The President finally brought his Vice-President in from the cold. Duterte appointed Robredo Secretary of the Housing and Urban Development Coordinating Council (HUDCC). VPs Noli de Castro and Jojo Binay previously held this position. Leni is super pumped.
The HUDCC co-ordinates the various agencies involved with the National Shelter Program namely the National Housing Authority (NHA), the Home and Land Use Regulatory Board (HLURB), the Home Development Mutual Fund (Pag-Ibig), the Home Guarantee Corp. (HGC), the National Home Mortgage Finance Corp. (NHFMC), and the Social Housing Finance Corp. (SHFC).
Leni is now unique among her Cabinet peers in that she is both an elected and an appointed official. She is the only one with political as well as executive responsibilities. As VP she is accountable to 100 million Filipinos. She cannot be fired by the President. As a Cabinet Secretary she serves at the President’s discretion. This is where things can become complicated.
The President initially hesitated to appoint Leni to his team because this would have offended his friend Bongbong. He also was unsure whether he could trust her, whether she would not be a mole in his midst reporting back to the Liberal Party.
The move is a win-win for him. One, he adds an honest if relatively inexperienced person to his Cabinet (more on this later). Two, he mollifies her 14.4 million supporters most of whom also voted for him. Politics is addition.
Three, he brings into the fold someone who could otherwise be a rallying point for his detractors. As a Cabinet Secretary, Leni now has to follow the house rules, no speaking out of turn, no solo flights. She has, correctly, not accepted to officially head the Liberal Party to avoid any conflicts with her boss. She will not wear yellow to Cabinet meetings. She is now part of the failures as well as the successes of the Duterte Government.
Four, he holds her political future in his hands. If Leni succeeds in her task, Duterte will get the credit. If she fails, he can permanently banish her from his kingdom and lay a political curse on her and the Liberal Party she represents: She asked for a job, the President will say, he gave her a critical one and look what happened. Any other Cabinet Secretary who messes up can retire in obscurity to the private sector. This is not an option for Leni. As an elected official she will have to publicly carry the scar of failure until the end of her term. Her political enemies will make sure of that.
In short Leni has no alternative but to succeed.
Leni has some management experience but the scale is now different. Together with a job, kids’ education and healthcare, it is the dream of every Filipino family to own a home. Leni has said there is a housing backlog of 1.4 million. Defending on how one defines the term, the real backlog is actually several times that. There are 100 million Filipinos. At an average family of 5, that is 20 million families. Some already have dwellings but most don’t. Assuming 70% do not, that means there are 14 million families without homes. That theoretically is the backlog but never mind.
National housing is technically complicated, it is politically sensitive, it is big money and it is ripe for corruption. It is a combination of real estate development and banking.There are many moving parts any number of which could spell disaster.
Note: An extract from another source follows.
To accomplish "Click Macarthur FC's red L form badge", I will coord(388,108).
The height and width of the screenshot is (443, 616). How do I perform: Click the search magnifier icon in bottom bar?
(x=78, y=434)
A housing project could collapse from faulty construction. More seriously, the system could financially blowout due to mismanagement.
Almost all affordable housing must be financed. The Government does this in two ways, first by extending loans to the home buyer through Pag-Ibig and SHFC: and, second, by guaranteeing mortgages originated by the private sector through HGC. These agencies have cumulatively financed and guaranteed over P500 billion in housing mortgages. At an average of P350,000 per home the money required to fund Leni’s backlog of 1.4 million dwellings is another P500 billion. This would bring the Government’s total mortgage exposure to over P1 trillion. This is where things become scary.
In the U.S lending for affordable housing is called sub-prime lending. Private banks will rarely go into it without a government guarantee. Most of the buyers are economically challenged, the houses have poor resale value and there is massive corruption. In the Philippines Global Asiatique, a developer owned by one Delfin Lee, allegedly defrauded Pag-Ibig and HGC of P7 billion in bogus mortgages.
In 2008 defaults in U.S. sub-prime lending almost brought down the banking system and the Government housing agencies, Freddie Mae and Freddie Mac. This is what faces Leni if she gets over eager. Building the homes and financing them is easy, it is collecting the money that is hard. In her rush to fill a 1.4 million home backlog, she may end up with a massive mortgage meltdown. In this sense, Leni’s problem may not be that she fails to deliver these dwellings in record time but that she succeeds. She should be careful what she wishes for.